NeRF-LipSync: A Diffusion Model for Speech-Driven and View-Consistent Lip Synchronization in Digital Avatars
Keywords: Lip Synchronization, Diffusion Models, NeRF-based Rendering, Audio-Conditioned Generation, Temporal Consistency
Abstract. Achieving natural, accurate, and identity-preserving lip synchronization in talking avatars is a fundamental problem in audio-visual synthesis. Existing methods often struggle to generalize across speakers, maintain temporal smoothness, or preserve view consistency due to architectural limitations. In this paper, we present NeRF-LipSync, a novel generative framework that synthesizes lip movements conditioned on speech audio while maintaining temporal coherence and view-consistent appearance through a combination of diffusion-based modeling and NeRF-based spatial alignment.

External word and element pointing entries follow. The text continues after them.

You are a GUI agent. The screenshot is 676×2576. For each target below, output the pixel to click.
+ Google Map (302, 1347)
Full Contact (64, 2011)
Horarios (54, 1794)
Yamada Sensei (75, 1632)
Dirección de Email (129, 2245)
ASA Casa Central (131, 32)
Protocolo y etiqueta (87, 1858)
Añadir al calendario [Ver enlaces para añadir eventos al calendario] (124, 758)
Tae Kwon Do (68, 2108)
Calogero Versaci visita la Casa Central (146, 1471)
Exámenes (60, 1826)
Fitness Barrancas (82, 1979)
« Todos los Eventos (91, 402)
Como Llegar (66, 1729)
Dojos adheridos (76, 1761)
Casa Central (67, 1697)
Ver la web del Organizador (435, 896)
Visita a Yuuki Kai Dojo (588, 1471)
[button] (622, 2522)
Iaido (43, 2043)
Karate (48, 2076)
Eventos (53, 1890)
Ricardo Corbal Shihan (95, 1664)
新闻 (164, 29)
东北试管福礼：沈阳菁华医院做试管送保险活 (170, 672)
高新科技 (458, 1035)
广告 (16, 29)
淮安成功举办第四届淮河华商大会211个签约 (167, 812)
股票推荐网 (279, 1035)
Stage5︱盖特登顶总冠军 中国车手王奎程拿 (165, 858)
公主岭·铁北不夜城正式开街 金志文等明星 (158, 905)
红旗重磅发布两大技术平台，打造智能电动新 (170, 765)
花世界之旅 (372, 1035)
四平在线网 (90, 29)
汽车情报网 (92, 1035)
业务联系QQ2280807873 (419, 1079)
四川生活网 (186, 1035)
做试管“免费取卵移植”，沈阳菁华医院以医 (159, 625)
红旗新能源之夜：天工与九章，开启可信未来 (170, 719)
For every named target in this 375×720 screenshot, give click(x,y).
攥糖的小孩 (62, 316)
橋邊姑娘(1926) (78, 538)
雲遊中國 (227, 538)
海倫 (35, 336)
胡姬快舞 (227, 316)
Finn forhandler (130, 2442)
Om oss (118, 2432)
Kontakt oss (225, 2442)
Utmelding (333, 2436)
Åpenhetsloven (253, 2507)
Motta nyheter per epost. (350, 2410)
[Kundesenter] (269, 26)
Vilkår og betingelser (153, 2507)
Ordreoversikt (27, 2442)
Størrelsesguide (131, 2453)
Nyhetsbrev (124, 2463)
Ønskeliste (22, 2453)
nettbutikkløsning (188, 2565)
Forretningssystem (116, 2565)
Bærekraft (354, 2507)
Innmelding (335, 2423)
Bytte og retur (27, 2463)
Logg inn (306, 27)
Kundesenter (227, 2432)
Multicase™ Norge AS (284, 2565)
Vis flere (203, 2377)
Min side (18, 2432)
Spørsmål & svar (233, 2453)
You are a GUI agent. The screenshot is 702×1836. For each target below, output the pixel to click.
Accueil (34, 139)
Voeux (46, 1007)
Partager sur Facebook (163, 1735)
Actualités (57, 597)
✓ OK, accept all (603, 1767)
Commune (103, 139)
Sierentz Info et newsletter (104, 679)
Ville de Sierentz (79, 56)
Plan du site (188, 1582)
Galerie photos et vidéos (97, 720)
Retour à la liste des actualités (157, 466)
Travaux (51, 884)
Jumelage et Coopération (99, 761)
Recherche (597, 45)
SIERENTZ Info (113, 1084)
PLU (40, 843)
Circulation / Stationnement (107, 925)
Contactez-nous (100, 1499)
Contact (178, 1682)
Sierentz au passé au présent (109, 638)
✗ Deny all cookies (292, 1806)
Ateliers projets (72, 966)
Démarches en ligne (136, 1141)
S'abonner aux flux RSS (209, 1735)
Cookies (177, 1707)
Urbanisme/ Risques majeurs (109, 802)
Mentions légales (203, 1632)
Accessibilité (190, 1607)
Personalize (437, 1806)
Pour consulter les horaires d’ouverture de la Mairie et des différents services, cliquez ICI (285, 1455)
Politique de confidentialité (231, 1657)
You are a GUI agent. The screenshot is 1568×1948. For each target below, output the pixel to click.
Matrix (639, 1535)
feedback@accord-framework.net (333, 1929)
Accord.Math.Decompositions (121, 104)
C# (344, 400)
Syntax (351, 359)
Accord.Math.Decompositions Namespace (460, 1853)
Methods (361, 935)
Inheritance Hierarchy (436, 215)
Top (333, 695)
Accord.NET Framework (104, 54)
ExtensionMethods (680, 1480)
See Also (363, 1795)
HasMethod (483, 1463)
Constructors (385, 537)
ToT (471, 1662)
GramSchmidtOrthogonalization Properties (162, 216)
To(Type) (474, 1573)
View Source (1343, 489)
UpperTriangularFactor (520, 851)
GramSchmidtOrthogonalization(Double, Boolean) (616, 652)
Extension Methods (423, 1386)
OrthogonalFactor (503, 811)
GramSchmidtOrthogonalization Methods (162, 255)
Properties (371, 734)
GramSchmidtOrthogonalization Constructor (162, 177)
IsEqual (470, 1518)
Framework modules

Our model incorporates temporal attention and leverages rich audio-visual embeddings to produce expressive, speaker-specific articulation. We evaluate NeRF-LipSync on the VoxCeleb2 and LRW datasets and compare it against strong baselines including Wav2Lip, PC-AVS, and Diff2Lip. On VoxCeleb2, our method achieves an FID of 2.75, SSIM of 0.56, PSNR of 18.32, and LMD of 3.01, with synchronization accuracy (Syncc) reaching 9.06. On LRW, it yields an FID of 2.40, SSIM of 0.71, PSNR of 21.03, and LMD of 2.16. These results confirm the strong generalization ability and perceptual realism of our approach. Ablation studies highlight the contribution of NeRF alignment to identity consistency, diffusion to visual expressiveness, and temporal attention to motion stability. NeRF-LipSync thus offers a robust, scalable solution for high-quality, speech-driven avatar animation.